Прошло три года, и поздно ночью ко мне позвонил по телефону Вишневский. Он несколько взволнованно заявил, что прочитал мою книгу «Законы жизни» и крайне удивлен той ролью, которую я отвел ему.
— Вы представили меня как сотрудника Сперанского, но помилуйте, ведь Алексей Дмитриевич был моим студентом в Казани.
Нигде в книге я сотрудником его не называл. Наоборот, на странице 329-й воздал должное его заслугам.
«Из многочисленных клиницистов, — пишу я, — много способствовавших пониманию учения Сперанского, долг обязывает нас запомнить Вишневского…»

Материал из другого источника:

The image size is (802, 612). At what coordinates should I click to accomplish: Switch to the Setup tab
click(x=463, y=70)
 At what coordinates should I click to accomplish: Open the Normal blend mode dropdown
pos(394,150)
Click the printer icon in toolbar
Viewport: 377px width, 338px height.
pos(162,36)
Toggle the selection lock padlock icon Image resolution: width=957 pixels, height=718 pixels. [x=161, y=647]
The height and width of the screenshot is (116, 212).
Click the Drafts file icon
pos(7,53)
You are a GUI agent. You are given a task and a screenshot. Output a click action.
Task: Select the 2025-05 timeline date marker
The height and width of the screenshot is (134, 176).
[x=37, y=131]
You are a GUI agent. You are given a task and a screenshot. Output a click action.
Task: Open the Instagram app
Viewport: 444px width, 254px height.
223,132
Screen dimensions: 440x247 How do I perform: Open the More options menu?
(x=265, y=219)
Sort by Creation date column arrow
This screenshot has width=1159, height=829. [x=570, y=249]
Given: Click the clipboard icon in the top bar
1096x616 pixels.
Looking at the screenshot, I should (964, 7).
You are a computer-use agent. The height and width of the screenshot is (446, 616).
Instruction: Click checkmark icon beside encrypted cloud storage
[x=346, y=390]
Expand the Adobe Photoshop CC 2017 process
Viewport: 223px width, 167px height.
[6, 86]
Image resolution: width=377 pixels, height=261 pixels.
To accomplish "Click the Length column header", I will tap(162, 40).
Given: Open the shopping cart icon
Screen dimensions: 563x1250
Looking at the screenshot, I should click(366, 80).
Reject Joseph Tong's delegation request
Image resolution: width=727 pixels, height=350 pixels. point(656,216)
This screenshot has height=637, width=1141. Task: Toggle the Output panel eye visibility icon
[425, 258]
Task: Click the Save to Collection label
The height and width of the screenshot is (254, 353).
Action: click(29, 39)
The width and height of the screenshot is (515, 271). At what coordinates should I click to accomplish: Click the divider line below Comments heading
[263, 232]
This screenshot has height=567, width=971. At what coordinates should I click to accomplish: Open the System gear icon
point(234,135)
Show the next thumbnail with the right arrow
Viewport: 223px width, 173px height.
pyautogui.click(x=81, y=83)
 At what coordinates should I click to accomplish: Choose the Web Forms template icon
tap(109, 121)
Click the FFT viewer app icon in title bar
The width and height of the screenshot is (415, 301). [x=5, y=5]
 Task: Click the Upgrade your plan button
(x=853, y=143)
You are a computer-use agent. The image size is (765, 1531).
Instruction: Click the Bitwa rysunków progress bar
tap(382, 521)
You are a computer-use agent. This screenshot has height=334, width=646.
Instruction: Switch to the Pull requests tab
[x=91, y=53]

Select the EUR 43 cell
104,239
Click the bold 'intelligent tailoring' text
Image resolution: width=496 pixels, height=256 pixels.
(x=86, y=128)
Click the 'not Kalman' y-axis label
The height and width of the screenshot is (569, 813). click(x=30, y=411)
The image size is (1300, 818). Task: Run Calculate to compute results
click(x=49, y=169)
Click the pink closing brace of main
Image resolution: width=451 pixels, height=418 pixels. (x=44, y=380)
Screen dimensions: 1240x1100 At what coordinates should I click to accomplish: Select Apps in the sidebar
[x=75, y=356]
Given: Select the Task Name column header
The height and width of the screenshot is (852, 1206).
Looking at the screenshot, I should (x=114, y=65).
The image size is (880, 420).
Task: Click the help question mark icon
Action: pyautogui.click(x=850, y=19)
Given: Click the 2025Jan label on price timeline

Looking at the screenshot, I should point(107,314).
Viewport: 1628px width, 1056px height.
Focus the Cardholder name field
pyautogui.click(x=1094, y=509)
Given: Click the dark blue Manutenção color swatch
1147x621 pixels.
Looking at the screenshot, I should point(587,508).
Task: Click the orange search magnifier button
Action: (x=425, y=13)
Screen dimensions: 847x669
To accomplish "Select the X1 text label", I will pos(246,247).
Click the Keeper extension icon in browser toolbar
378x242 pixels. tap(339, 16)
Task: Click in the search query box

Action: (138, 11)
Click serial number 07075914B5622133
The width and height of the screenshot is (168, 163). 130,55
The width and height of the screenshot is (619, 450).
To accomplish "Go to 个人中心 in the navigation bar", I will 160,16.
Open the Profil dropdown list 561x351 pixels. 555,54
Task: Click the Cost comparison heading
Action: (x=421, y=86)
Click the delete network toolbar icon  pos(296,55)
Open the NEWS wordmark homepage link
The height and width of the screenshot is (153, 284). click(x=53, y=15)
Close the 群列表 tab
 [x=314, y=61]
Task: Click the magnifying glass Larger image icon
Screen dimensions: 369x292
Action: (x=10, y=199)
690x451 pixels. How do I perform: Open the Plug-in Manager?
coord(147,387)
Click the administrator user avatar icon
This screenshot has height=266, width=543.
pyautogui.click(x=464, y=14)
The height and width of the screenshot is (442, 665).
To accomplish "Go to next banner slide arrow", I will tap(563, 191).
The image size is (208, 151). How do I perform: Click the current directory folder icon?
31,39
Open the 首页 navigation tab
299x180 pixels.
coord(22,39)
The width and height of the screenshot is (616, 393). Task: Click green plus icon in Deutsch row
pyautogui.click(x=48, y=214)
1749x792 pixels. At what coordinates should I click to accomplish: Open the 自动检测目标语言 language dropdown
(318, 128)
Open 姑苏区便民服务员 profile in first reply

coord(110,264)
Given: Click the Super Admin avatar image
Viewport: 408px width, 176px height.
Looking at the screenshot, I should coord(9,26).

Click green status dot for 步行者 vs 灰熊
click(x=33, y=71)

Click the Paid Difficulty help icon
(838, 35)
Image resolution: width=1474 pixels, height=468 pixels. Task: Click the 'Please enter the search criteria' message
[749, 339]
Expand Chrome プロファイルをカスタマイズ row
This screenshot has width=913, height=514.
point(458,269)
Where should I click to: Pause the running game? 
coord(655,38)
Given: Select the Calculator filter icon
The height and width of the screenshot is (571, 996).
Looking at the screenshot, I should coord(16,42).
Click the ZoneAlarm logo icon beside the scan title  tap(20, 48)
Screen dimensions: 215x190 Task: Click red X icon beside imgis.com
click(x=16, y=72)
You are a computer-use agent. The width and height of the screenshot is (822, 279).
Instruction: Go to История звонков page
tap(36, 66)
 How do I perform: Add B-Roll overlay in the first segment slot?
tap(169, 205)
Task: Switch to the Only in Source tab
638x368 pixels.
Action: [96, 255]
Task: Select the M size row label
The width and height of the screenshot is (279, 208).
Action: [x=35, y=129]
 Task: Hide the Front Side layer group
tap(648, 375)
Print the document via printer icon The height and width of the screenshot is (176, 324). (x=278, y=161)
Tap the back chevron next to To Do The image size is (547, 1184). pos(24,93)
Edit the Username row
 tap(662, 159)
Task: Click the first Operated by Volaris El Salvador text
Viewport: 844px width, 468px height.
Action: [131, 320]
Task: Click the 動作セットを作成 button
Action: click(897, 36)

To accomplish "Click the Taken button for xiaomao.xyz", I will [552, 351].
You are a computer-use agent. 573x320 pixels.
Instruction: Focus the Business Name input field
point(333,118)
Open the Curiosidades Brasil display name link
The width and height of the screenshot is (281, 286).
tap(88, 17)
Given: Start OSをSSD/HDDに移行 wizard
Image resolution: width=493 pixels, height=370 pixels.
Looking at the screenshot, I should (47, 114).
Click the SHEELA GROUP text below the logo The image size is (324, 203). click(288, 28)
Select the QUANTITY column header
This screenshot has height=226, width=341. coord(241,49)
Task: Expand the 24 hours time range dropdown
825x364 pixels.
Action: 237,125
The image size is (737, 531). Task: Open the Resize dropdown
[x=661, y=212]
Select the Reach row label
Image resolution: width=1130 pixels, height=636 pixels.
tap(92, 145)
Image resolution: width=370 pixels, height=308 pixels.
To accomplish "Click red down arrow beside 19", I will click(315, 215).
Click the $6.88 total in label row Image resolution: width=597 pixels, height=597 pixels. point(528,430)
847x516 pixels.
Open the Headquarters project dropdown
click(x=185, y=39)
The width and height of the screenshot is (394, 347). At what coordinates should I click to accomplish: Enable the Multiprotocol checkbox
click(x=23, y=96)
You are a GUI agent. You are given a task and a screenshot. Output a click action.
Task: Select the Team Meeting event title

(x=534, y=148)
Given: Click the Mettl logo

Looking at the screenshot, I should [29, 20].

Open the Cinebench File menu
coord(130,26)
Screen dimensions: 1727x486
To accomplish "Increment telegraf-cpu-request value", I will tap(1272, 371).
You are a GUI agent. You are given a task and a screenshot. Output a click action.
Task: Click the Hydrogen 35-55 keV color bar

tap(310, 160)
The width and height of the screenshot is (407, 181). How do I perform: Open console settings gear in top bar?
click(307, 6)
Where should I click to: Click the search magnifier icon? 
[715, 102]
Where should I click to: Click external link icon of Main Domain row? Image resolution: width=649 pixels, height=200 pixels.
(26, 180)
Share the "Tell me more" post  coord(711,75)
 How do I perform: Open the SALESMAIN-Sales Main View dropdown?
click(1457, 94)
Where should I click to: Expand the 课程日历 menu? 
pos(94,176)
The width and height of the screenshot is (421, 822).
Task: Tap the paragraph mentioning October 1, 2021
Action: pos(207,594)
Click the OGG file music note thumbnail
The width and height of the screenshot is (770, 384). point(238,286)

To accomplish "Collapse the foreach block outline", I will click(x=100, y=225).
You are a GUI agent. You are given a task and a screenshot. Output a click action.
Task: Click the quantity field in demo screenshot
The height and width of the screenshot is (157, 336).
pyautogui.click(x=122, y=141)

Ответ мой не удовлетворил его, и он предложил взглянуть на страницу 336-ю. В ней я, касаясь затруднений, возникших у профессора Вишневского в научном вопросе, пишу:
«Кто разрешит его сомнения, кто поможет разгадать эту тайну? Надо ли удивляться, что первые вести об открытиях Сперанского указали Вишневскому, где его ждут поддержка и помощь».
— Кому, как не вам, знать, — раздраженно продолжал он, — что Алексею Дмитриевичу нужны были мои материалы для подкрепления собственной теории. Я знал это и не возражал. Однако же у меня, открывшего действие новокаиновой блокады, возможно другое представление на этот счет. Вы пишете: Сперанский пришел к заключению, что «ни новокаиновый блок, ни впрыскивание его в область капсулы почки не приносят с собой исцеления… Лечит не наше вмешательство само по себе, а то, что происходит потом в организме…». Если бы вы не зачислили меня в рядовые сотрудники, вам было бы интересно узнать и мое мнение. Согласен ли я с выводами Алексея Дмитриевича… Уверяю вас, не на такую поддержку и помощь я рассчитывал.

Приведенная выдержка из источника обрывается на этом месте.